Marketmen said equity markets are expected to open lower, in tandem with other Asian markets, thus leading to heavy capital outflows
Mumbai: The Indian rupee dropped to a five-week low on Tuesday as further falls in local and Asian shares raised concerns of the recent strong foreign fund inflows could be reversed.
At 10:45am, the partially convertible rupee was at Rs48.85/86 per dollar, compared with Monday’s close of Rs48.62/63. In opening deals it touched Rs48.90, its lowest since 15 May, at which it was down 3.7% in June.
“With equity markets around the world tumbling, there is concern about dollar inflows,” a dealer with a private sector bank said.

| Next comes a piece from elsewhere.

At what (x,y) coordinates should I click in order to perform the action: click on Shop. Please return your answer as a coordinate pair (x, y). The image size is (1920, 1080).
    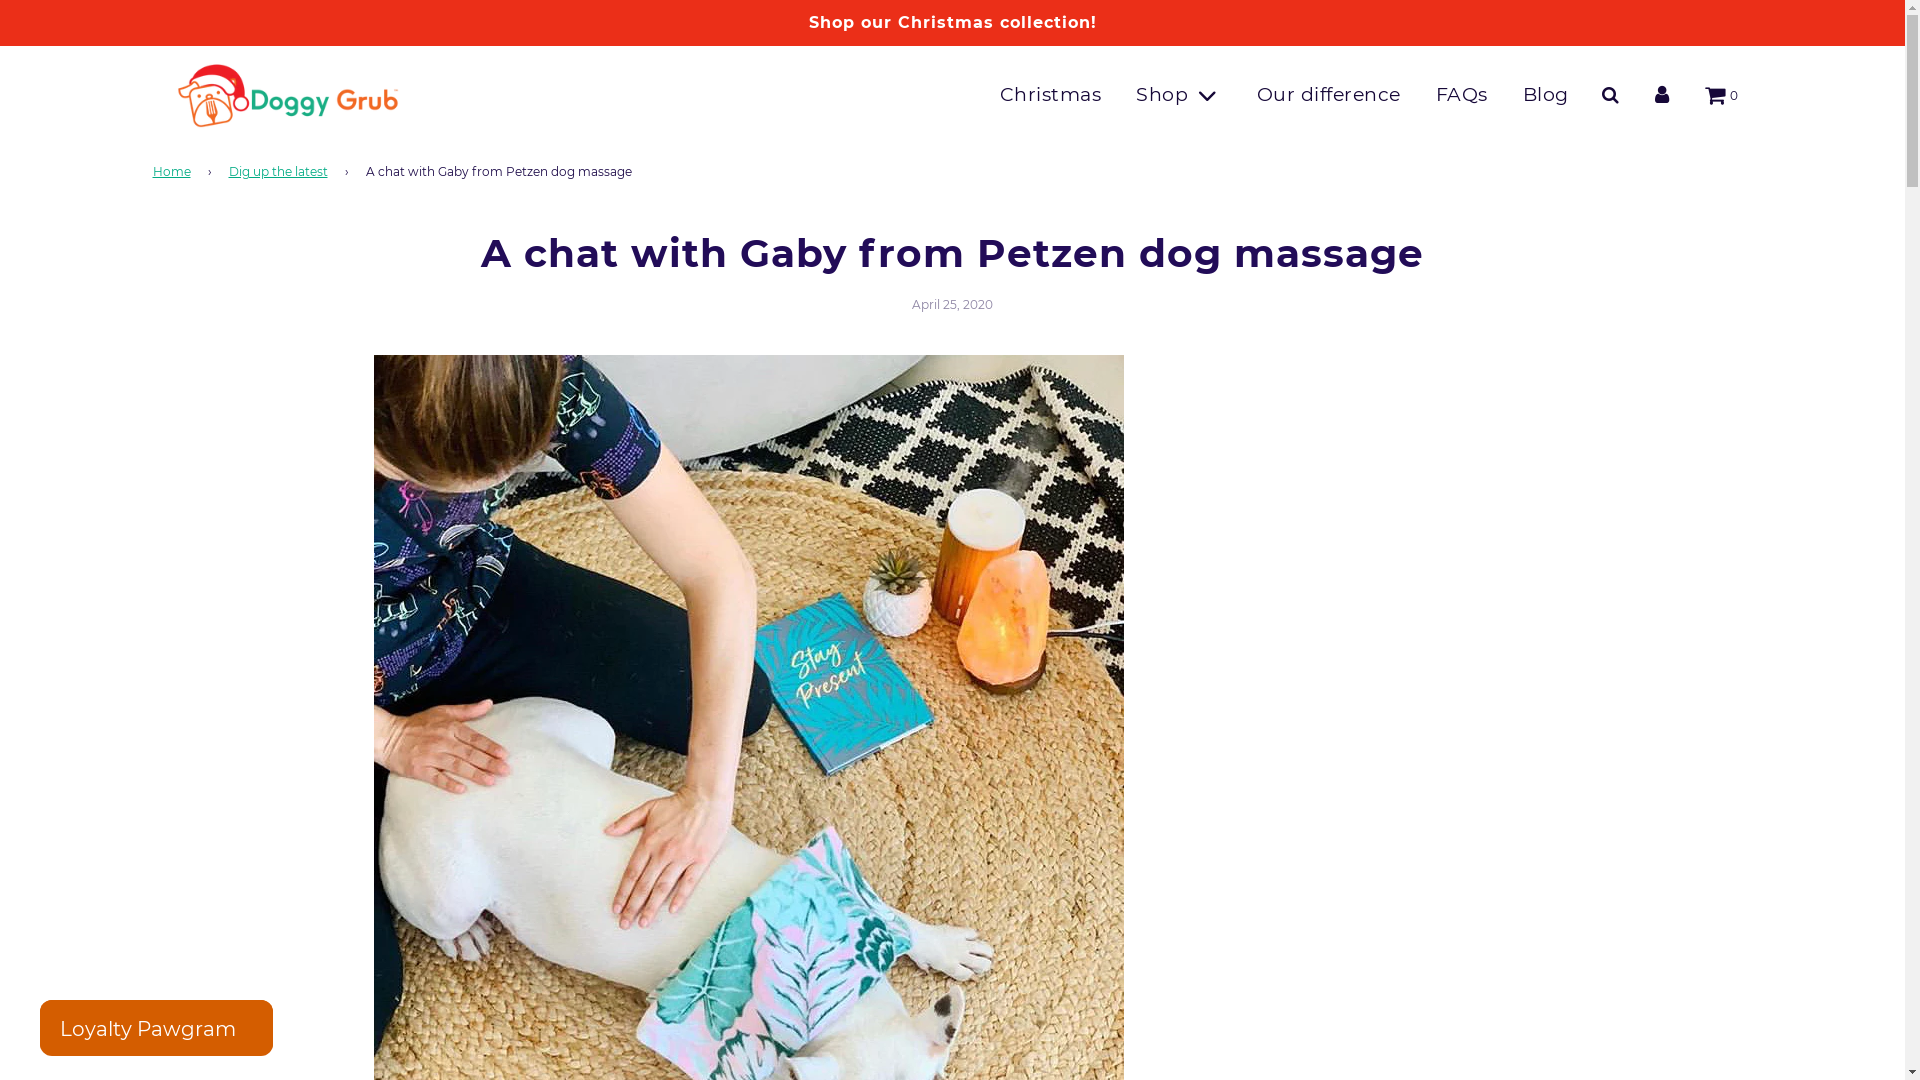
    Looking at the image, I should click on (1178, 95).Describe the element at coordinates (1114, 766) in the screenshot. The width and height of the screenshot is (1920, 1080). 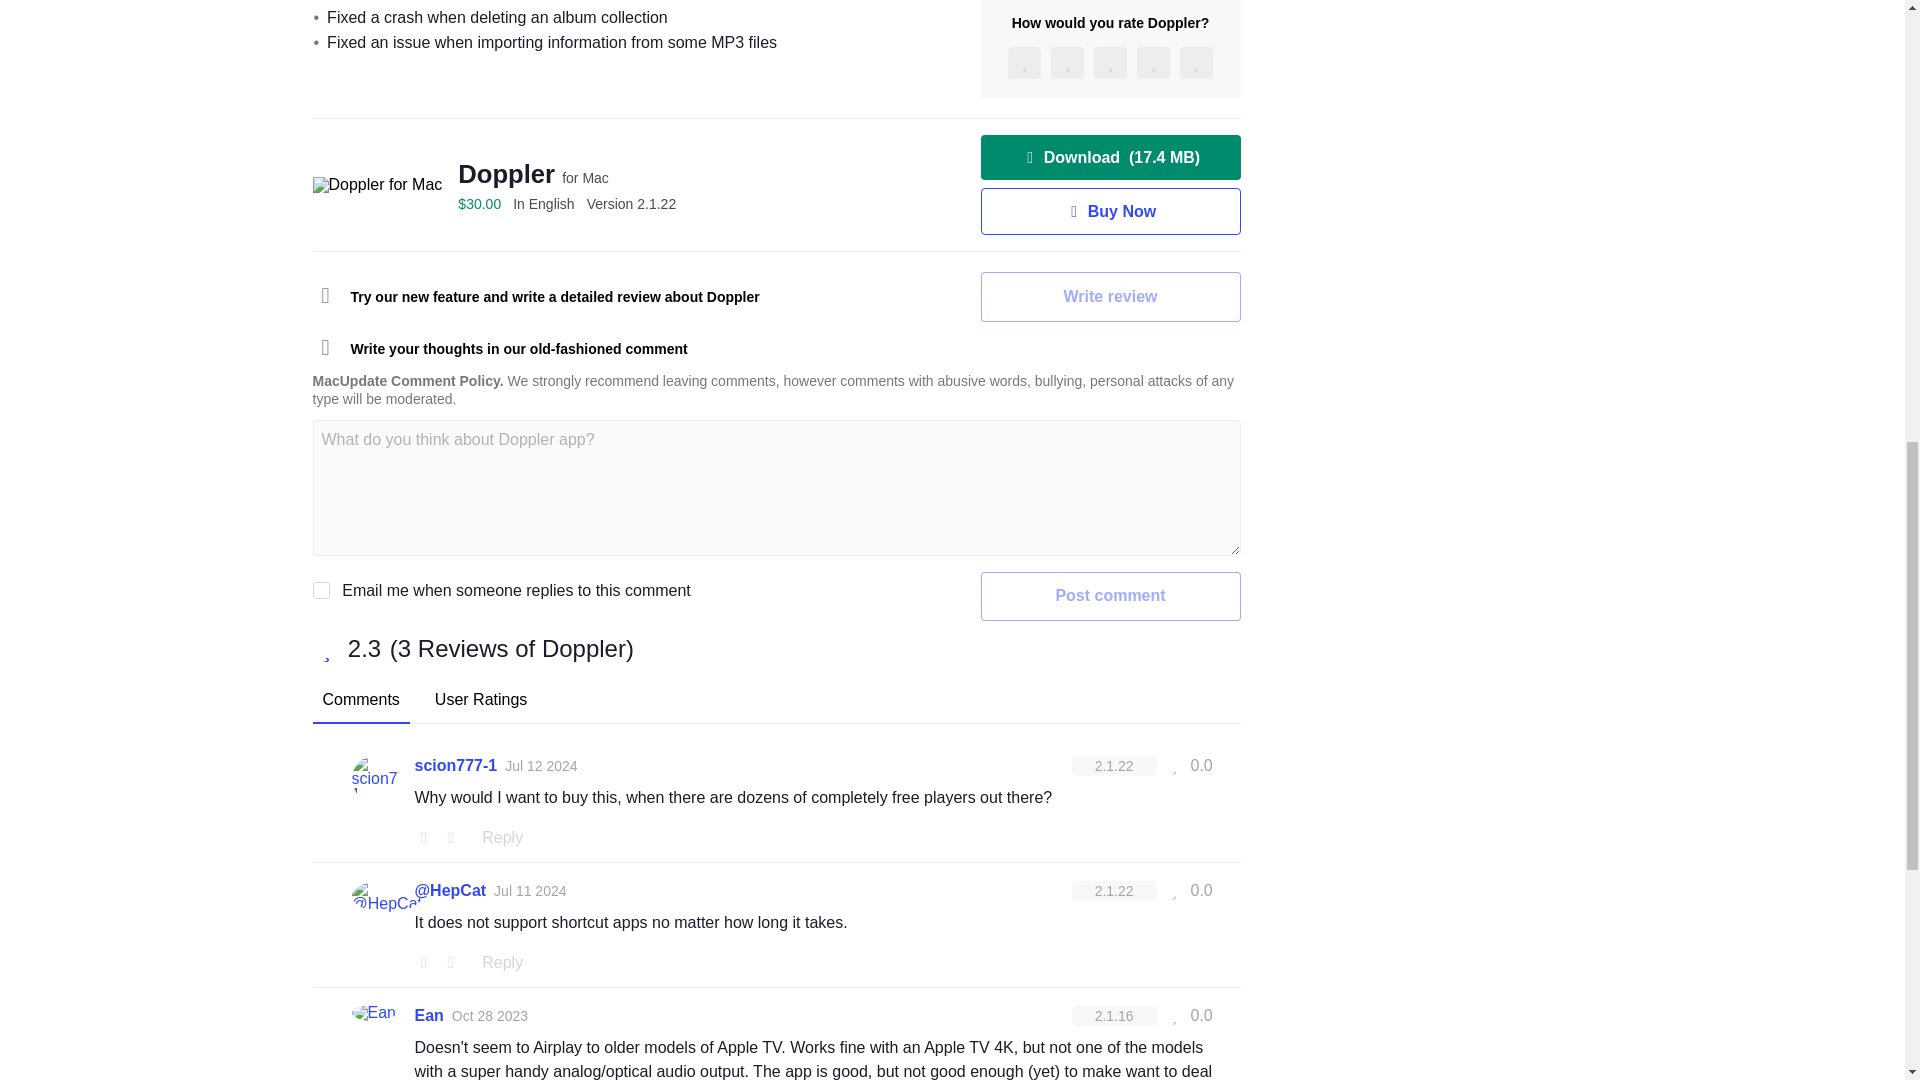
I see `Version: 2.1.22` at that location.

Indian shares fell 2% early on Tuesday as investor confidence across Asia was dented by renewed concerns about the global economy. At 10:40am, the 30-share BSE index had pared the fall to be down 1%.
Foreign portfolio flows into stocks of of about $7.5 billion since mid-March have been a key driver for the rupee, but the fall in the stock market since 10 June has weakened support.
One-month offshore non-deliverable forward contracts were quoting at Rs48.90/49.00, slightly weaker than the spot rate.
The dealer said the rupee was likely to trade in a Rs48.80-90 range during the day, and expected it to weaken to Rs49.50 by the budget on 6 July.
Traders said there were concerns the government lacked the political will to contain the fiscal deficit, which could hurt the economy.
Analysts estimate the fiscal deficit will overshoot a forecast of 5.5 percent of gross domestic product made in the interim budget for 2009/10 budget in February.
The dollar index, a gauge of the US unit’s performance versus majors, was down 0.08% at 0511 GMT, ahead of the US Federal Reserve’s two-day policy meeting.